Calculus integration is a powerful mathematical tool used to find areas, volumes, central points, and lengths of curves. In our context of finding the Limaçon curve length, integration was employed to sum up all small parts along the curve's path.
The integral used to find the length of the Limaçon involved a square root, which poses additional challenges. This is because dealing with square roots and trigonometric functions inside an integral can sometimes require clever tricks or numerical methods to evaluate accurately.
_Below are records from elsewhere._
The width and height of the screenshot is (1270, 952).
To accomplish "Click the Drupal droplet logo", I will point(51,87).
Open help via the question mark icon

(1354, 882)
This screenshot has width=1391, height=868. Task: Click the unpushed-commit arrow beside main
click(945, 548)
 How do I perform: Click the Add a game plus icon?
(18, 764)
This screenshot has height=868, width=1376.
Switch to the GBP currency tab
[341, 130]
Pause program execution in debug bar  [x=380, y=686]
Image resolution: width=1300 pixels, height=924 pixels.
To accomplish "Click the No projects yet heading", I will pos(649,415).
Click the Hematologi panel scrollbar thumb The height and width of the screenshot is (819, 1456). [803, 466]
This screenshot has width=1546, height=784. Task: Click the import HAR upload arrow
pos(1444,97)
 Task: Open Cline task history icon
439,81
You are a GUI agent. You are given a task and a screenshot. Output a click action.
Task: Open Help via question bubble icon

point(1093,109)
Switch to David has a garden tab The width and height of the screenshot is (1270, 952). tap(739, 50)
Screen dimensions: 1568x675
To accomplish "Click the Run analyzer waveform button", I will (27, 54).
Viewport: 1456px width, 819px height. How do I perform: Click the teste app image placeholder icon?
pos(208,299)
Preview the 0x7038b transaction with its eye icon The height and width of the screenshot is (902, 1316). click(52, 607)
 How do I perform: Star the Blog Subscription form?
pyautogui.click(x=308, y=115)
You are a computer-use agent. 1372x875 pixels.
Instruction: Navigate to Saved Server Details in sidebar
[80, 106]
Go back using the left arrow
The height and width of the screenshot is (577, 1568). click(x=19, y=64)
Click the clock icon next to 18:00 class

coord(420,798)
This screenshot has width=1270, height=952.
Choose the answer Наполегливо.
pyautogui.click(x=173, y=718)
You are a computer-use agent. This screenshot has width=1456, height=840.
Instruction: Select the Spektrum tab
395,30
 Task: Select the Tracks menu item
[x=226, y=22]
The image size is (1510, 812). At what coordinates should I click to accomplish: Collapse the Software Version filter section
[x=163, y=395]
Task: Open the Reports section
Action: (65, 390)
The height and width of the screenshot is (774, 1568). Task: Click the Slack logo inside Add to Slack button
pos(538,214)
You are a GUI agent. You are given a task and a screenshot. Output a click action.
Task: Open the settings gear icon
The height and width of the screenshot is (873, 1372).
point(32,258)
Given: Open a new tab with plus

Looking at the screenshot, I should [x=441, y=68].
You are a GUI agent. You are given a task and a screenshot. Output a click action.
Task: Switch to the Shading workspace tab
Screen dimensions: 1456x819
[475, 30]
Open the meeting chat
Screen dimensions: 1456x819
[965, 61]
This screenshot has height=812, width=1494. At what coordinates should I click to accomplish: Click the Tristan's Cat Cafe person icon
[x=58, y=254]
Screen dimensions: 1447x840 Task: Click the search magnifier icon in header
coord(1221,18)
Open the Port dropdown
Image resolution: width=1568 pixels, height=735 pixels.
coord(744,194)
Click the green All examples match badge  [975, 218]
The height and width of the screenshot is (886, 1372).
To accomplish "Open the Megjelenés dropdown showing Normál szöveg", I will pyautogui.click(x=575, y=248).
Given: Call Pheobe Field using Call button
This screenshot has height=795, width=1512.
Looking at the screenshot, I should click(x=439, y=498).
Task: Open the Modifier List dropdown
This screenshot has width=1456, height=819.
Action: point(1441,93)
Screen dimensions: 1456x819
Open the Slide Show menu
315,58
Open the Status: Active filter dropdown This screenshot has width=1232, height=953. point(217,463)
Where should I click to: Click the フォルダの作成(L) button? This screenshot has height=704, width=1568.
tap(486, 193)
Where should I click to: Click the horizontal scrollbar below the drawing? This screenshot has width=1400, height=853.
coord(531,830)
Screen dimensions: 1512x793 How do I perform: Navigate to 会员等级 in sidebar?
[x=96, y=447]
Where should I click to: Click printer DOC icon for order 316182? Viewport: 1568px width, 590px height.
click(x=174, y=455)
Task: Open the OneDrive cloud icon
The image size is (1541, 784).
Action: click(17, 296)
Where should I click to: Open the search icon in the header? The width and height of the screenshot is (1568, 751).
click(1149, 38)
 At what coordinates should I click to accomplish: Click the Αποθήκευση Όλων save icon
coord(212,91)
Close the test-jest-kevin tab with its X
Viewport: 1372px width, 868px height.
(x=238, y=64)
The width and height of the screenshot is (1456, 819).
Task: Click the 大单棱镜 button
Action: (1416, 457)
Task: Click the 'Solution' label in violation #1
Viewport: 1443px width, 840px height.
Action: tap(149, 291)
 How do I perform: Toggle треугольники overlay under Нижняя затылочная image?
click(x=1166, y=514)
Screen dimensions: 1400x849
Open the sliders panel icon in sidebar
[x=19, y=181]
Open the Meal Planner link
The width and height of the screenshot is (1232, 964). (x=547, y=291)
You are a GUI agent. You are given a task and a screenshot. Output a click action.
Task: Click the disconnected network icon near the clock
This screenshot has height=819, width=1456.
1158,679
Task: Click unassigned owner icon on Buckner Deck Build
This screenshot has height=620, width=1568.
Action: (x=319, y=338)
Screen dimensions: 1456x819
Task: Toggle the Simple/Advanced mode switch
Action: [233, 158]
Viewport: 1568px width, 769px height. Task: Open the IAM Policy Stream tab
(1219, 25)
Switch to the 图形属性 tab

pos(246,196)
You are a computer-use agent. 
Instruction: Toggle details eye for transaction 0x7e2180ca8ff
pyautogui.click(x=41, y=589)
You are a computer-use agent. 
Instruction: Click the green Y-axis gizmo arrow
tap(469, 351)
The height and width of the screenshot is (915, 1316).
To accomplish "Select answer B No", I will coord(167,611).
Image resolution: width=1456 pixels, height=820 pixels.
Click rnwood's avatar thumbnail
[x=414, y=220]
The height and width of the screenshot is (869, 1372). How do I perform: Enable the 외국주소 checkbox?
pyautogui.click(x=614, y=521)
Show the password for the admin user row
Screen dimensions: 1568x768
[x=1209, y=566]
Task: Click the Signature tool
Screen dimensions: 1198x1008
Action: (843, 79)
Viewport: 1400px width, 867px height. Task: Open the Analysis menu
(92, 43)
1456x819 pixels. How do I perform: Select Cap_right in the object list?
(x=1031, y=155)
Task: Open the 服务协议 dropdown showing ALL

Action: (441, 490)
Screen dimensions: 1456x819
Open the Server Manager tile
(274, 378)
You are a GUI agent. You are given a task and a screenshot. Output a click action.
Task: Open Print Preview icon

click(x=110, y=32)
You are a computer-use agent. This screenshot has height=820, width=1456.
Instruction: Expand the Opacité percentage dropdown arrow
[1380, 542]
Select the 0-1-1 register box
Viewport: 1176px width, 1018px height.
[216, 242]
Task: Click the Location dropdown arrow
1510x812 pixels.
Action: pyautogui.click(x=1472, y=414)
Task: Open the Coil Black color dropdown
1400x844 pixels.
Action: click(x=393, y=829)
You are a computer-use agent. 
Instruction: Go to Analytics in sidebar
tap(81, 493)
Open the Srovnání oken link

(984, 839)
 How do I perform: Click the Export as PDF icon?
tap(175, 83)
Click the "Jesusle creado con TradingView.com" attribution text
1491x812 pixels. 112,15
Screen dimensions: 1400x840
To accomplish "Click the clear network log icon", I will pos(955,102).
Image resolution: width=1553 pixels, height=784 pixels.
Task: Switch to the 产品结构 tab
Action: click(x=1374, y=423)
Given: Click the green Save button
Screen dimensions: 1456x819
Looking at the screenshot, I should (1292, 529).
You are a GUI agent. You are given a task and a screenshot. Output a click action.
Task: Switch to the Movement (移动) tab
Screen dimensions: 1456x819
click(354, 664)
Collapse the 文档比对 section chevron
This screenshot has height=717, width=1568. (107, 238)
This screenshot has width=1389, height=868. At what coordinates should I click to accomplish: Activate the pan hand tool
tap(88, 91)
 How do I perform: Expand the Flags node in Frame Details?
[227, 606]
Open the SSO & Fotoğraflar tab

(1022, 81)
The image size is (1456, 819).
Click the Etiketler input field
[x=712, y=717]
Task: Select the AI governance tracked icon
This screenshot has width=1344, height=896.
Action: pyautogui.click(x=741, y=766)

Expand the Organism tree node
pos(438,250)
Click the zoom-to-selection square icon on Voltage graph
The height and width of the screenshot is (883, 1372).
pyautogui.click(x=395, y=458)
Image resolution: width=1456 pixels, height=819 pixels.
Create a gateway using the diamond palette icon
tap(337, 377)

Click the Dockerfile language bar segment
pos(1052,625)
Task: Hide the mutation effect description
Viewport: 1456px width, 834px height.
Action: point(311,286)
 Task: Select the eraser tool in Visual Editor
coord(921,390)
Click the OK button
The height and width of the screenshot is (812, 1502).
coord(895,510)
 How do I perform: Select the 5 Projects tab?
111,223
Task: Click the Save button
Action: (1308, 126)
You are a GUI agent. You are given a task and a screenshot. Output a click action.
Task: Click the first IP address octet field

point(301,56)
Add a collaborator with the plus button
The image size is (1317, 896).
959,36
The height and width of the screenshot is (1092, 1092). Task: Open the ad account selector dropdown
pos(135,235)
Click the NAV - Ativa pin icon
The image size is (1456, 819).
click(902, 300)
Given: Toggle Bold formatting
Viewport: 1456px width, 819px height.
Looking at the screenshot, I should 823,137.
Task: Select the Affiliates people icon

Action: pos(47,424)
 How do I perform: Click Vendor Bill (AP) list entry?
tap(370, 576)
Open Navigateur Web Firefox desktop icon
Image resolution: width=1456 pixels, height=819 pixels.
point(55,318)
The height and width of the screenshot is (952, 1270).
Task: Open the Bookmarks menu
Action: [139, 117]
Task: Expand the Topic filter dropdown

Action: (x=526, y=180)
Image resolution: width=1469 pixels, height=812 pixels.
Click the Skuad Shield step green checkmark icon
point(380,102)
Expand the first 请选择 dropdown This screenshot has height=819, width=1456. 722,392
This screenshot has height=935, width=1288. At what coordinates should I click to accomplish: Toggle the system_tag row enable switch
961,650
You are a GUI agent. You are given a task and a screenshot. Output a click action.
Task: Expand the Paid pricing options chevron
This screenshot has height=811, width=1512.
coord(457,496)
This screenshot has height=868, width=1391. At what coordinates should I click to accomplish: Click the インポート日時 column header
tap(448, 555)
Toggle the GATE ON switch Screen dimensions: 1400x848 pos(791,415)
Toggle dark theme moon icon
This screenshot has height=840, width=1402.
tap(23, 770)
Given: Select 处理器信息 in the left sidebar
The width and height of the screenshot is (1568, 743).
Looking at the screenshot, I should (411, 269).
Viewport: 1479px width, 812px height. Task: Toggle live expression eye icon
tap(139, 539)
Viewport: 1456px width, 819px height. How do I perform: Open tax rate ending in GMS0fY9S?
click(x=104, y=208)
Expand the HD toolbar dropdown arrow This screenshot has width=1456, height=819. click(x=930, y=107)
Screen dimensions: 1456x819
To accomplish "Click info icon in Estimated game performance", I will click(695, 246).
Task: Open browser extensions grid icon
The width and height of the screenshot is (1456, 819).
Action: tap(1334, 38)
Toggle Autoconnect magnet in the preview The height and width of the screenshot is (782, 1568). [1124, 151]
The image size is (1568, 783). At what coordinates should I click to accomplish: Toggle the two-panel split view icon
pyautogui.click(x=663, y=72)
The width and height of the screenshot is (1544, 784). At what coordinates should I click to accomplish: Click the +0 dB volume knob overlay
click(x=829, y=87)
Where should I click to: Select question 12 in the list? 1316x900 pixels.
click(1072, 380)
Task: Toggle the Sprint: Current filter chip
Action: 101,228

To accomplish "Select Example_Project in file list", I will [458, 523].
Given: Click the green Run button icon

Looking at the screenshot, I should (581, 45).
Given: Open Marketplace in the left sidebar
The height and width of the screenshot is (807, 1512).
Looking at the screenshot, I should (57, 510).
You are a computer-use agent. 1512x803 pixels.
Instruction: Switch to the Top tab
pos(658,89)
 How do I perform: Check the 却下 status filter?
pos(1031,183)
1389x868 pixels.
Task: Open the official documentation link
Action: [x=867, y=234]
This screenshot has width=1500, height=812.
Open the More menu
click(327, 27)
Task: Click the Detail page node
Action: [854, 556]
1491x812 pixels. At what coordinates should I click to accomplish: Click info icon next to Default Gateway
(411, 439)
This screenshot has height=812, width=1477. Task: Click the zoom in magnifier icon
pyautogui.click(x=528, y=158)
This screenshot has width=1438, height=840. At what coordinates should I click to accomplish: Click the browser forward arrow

In the exercise example, a calculator was used to estimate:\[ L = \int_{0}^{2\pi} \sqrt{ (2 - 4 \sin \theta)^2 + (-4 \cos \theta)^2 } \, d\theta \]This represents the entire computation needed to trace out the complete loop of the Limaçon, spanning angles from 0 to \(2\pi\).

• The integration range \((0, 2\pi)\) ensures that the entire curve length is calculated.
• Using a calculator helps handle complex functions like trigonometric identities that are tough to simplify manually.

Understanding integration in this context involves recognizing how it helps sum infinitesimals to get accurate and comprehensive measurements of the curve.